Monday, August 30, 2021

Pom Wonderful applies to pharmaceuticals, but "implied FDA approval" claim still fails

Belcher Pharms., LLC v. Hospira, Inc., 1 F.4th 1374 (11th Cir. 2021)

Belcher alleged that the labels for two of Hospira’s drugs falsely implied that the products and their uses were FDA-approved. The district court rejected that claim on the grounds that resolving it would invade the FDA’s enforcement authority under the FDCA. And anyway, it held, Belcher had failed to show that Hospira made misleading statements.

Belcher appealed, and the court of appeals found that its claim wasn’t precluded, but it also wasn’t sufficiently supported by a showing of misleadingness, so summary judgment was appropriately granted.

Injectable ephinephrine is (for purposes of this litigation) grandfathered into the US market, though there are also actual FDA-approved ampules; they just didn’t push the grandfathered products out of the market.

Because Belcher submitted an NDA to the FDA, its indications for use were limited to those the FDA approved: for hypotension associated with septic shock; during intraocular surgery; and emergency treatment of allergic reactions.
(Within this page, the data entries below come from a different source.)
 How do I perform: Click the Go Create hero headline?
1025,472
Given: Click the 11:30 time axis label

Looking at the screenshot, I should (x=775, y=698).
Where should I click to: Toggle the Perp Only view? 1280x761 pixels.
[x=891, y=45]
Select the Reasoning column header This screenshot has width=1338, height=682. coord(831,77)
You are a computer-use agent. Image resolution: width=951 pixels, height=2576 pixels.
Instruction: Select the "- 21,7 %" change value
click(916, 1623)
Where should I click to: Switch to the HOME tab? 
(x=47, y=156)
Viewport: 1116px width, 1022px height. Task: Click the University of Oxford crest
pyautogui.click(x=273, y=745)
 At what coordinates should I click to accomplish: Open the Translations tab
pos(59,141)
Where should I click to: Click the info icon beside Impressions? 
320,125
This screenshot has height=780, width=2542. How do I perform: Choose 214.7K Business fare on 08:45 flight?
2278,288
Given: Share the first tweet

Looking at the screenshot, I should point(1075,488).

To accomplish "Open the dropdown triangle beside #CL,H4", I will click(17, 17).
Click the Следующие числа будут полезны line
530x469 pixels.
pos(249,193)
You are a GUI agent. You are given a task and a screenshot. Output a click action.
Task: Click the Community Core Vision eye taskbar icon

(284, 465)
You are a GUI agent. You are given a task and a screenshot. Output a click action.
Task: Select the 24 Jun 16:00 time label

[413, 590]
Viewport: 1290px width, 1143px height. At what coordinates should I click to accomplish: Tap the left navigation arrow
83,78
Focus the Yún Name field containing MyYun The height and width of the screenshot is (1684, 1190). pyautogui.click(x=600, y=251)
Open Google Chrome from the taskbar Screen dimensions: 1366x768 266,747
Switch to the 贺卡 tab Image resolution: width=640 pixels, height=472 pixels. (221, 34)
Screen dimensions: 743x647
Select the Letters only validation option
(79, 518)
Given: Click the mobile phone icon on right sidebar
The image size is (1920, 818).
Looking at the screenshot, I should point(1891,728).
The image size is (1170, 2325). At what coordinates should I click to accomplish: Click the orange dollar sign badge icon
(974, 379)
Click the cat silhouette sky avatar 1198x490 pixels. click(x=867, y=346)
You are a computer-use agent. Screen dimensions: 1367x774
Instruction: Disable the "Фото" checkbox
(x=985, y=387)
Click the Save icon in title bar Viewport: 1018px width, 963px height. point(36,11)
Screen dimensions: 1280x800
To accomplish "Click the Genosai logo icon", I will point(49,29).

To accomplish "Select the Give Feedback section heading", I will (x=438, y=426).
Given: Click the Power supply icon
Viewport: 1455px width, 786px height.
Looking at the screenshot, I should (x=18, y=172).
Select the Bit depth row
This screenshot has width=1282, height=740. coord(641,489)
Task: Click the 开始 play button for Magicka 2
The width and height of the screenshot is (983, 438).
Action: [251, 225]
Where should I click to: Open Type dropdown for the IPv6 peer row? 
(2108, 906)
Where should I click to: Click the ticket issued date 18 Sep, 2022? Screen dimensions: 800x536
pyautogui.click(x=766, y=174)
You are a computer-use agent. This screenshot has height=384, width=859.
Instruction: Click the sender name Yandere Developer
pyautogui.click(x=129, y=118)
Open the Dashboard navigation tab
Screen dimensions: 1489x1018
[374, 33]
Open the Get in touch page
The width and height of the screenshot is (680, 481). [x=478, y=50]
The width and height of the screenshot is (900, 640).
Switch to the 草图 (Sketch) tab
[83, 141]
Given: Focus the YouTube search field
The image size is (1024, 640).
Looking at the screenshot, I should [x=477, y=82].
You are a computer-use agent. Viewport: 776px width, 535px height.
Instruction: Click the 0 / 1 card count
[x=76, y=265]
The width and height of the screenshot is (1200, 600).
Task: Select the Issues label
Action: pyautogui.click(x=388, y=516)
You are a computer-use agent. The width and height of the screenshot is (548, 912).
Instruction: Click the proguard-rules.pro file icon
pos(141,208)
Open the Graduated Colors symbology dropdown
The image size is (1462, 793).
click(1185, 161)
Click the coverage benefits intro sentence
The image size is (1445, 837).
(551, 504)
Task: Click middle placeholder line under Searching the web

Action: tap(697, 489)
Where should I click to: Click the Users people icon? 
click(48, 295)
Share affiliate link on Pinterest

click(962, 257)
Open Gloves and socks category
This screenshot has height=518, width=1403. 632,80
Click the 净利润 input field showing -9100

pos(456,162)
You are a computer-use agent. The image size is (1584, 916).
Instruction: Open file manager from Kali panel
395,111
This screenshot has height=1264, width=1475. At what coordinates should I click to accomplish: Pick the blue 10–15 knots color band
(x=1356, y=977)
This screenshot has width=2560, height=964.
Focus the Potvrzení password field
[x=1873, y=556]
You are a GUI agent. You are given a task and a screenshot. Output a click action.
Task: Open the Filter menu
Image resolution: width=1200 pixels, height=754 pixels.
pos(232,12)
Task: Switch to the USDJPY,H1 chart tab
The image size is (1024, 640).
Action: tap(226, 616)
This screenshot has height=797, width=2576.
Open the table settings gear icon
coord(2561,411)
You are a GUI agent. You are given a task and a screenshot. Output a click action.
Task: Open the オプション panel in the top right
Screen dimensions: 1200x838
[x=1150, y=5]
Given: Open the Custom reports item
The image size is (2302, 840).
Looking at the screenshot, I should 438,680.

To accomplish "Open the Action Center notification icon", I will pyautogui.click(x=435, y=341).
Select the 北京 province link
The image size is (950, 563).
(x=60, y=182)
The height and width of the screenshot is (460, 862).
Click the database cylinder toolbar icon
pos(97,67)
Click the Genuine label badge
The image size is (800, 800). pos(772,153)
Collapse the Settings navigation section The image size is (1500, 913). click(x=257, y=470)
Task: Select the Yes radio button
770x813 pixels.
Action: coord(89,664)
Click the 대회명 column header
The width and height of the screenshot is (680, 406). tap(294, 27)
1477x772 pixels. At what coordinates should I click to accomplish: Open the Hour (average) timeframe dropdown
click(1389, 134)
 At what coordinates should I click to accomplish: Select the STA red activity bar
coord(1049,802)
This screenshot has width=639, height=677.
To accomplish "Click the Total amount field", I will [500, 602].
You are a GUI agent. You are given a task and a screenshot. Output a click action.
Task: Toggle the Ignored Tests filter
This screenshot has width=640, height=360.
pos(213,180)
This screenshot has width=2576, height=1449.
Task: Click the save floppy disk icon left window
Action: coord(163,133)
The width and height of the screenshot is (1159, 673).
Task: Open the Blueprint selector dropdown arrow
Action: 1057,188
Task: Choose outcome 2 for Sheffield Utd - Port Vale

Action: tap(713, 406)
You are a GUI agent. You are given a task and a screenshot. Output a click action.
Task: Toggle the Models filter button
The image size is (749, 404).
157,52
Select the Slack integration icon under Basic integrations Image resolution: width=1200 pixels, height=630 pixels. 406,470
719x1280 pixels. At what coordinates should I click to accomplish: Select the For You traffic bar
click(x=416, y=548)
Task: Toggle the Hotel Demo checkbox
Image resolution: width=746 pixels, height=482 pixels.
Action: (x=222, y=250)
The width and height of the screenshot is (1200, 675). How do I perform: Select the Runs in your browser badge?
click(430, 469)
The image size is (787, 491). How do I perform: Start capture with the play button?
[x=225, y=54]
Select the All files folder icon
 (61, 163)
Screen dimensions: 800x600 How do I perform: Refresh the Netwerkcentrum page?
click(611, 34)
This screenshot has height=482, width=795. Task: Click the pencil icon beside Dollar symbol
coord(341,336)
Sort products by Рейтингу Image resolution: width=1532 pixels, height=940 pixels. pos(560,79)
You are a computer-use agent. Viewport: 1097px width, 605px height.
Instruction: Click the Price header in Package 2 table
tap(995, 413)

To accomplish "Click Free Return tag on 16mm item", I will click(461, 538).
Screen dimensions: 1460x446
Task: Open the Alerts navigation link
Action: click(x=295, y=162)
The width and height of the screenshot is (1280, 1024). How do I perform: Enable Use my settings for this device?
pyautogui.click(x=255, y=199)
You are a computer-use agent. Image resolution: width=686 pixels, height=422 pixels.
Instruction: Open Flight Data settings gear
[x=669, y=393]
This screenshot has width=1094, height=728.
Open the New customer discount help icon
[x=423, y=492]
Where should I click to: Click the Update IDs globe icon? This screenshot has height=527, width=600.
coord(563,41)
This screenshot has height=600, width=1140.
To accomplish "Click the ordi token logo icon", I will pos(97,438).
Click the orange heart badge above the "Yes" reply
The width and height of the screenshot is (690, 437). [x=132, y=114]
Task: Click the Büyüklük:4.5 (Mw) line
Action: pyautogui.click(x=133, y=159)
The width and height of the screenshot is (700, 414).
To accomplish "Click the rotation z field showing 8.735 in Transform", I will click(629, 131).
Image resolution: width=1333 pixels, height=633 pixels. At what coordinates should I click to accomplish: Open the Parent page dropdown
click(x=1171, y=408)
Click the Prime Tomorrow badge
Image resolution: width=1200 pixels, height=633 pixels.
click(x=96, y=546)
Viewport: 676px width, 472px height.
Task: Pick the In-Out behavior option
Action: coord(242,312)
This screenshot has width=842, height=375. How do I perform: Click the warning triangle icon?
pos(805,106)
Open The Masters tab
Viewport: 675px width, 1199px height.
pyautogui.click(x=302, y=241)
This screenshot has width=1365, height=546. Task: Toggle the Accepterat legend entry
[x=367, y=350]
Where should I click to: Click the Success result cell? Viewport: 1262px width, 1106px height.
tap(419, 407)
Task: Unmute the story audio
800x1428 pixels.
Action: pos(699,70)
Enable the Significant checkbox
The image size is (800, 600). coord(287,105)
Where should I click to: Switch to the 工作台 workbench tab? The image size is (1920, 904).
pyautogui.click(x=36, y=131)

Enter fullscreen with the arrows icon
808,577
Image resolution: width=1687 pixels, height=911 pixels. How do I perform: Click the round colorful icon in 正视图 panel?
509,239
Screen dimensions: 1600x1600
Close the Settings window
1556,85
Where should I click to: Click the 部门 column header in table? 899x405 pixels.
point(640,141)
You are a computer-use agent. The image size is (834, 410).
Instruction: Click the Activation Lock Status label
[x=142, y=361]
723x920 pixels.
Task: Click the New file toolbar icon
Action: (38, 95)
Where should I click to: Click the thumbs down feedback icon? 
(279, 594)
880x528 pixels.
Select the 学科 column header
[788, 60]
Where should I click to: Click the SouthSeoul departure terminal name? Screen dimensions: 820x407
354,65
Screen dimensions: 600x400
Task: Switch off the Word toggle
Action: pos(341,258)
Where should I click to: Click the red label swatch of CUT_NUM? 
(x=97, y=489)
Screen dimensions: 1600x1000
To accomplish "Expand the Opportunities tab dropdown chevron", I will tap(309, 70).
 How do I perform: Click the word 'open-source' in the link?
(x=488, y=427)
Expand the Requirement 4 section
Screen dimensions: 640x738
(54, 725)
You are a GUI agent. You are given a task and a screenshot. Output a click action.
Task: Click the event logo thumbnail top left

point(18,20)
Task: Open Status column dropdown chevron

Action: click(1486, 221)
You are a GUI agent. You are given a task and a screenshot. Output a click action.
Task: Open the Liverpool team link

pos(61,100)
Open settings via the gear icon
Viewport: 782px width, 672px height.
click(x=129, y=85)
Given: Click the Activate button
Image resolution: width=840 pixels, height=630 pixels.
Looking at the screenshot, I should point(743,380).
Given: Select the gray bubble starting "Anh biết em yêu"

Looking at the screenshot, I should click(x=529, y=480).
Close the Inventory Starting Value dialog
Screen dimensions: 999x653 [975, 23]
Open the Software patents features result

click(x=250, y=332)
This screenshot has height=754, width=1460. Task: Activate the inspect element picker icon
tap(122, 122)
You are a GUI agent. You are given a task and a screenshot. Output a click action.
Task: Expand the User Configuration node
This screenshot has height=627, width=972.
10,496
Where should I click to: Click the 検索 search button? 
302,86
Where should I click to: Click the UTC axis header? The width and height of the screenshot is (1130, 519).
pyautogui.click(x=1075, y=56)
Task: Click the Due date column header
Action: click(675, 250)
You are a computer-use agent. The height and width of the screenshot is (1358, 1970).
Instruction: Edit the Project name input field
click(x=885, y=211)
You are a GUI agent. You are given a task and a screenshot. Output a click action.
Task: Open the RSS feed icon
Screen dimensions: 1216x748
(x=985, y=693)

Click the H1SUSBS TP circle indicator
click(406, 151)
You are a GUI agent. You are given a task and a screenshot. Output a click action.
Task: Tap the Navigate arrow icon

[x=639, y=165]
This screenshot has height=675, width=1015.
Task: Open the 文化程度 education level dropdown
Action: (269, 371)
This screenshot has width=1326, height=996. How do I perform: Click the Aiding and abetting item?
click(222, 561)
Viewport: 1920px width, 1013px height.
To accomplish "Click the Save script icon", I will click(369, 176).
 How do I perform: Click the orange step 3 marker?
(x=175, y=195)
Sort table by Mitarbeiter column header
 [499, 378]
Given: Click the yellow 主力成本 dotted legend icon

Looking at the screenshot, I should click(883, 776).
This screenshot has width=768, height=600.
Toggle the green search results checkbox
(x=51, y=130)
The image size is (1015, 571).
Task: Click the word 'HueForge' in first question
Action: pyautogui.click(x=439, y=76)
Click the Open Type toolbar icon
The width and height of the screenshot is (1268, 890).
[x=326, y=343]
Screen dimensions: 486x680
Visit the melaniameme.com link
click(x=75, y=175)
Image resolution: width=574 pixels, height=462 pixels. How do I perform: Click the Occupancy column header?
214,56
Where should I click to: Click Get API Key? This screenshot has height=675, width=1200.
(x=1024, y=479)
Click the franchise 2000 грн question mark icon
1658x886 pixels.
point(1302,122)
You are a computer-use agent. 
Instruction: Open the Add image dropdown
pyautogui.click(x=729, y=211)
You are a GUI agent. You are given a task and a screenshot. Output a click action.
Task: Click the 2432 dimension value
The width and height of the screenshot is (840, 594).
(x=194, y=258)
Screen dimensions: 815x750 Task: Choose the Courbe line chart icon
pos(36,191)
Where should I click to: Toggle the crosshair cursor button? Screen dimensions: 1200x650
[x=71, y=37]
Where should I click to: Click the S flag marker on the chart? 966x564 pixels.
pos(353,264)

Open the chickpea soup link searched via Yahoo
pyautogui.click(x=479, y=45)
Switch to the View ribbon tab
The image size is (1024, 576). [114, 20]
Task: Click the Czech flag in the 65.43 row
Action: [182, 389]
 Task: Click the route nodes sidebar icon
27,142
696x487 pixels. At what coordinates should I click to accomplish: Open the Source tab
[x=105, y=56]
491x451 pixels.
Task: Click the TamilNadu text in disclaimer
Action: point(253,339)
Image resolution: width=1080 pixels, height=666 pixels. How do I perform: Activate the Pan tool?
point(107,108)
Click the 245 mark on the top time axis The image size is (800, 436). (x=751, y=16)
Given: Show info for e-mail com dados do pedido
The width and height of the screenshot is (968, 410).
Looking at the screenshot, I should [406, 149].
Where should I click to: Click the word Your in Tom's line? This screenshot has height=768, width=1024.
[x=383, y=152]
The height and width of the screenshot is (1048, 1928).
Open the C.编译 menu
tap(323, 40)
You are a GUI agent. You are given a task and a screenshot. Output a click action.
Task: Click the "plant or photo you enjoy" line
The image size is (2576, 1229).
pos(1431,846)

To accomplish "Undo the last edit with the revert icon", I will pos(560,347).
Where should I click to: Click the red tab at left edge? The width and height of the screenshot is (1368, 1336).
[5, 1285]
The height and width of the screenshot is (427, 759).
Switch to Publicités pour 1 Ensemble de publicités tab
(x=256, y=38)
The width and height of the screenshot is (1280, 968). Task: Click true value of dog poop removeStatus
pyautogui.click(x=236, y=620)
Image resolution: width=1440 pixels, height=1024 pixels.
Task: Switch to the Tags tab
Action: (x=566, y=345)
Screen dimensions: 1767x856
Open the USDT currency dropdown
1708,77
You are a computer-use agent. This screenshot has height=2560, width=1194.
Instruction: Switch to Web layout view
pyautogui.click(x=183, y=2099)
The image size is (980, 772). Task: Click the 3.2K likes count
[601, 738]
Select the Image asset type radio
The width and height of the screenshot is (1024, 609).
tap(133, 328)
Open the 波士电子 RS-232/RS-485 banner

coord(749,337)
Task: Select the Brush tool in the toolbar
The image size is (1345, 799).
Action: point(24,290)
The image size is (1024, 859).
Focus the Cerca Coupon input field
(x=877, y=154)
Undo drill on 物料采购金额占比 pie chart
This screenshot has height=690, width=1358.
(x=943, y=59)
Hospira, being grandfathered (again, for purposes of this litigation), “listed additional historical uses, claiming, among other things, that its products could be used to treat cardiac arrest and to prolong the effects of anesthetics.”

Belcher argued that Hospira’s inserts gave the false impression that Hospira’s epinephrine products (along with their indications) were approved by the FDA. The district court held that, to avoid FDCA preclusion, Belcher needed to “show more than the mere fact that a drug has been placed on the market with standard packaging and inserts.” Also, though Belcher offered evidence that “some consumers believed Hospira’s epinephrine products were FDA-approved,” it was “unable to tie those beliefs to actionable acts by Hospira.”

Does the greater regulation of pharmaceuticals mean that Pom Wonderful applies differently to them than to food and beverage labels? “[N]othing in the text of the Lanham Act or the FDCA suggests a different rule for drug products.” Nor is the extensiveness of FDA’s regulatory role matter—FDA’s role in food/beverage labels is already detailed. But Pom Wonderful stated that the FDA “does not have the same perspective or expertise in assessing market dynamics that day-today competitors possess,” and the Lanham Act harnesses that expertise by motivating competitors to challenge certain misleading labels. “Nothing about those two points is different in the drug industry.”

There are some reasons a court might “disallow label challenges involving certain drug claims that call on courts to contradict a conclusion of the FDA or to make an original determination on an issue committed to the FDA’s discretion.” In particular “an original determination that is committed to the FDA,” such as “whether a drug is ‘new,’ and whether it can be lawfully marketed under the FDCA, may be for the FDA alone. But this case wasn’t like that.

For one thing, these labels hadn’t been preapproved by the FDA. Nor was Belcher asking for an original determination “that only the FDA could make—such as whether the indications for use are safe or effective, or whether Hospira’s drug is approved or grandfathered.”

So, contrary to some previous cases, the court found that whether the package inserts falsely implied FDA approval was cognizable under the Lanham Act.

But the claim still failed: “Hospira’s inserts never claimed FDA approval, nor does Belcher point us to any language that hints at it. As best we can tell, Belcher relies solely on the existence of the drug and its inserts on the market. That is simply not enough.” There was no consumer evidence. [Query what kind of survey would have been appropriate. What if you showed relevant consumers the inserts with a clear disclosure of lack of approval as a control—would that be ok?]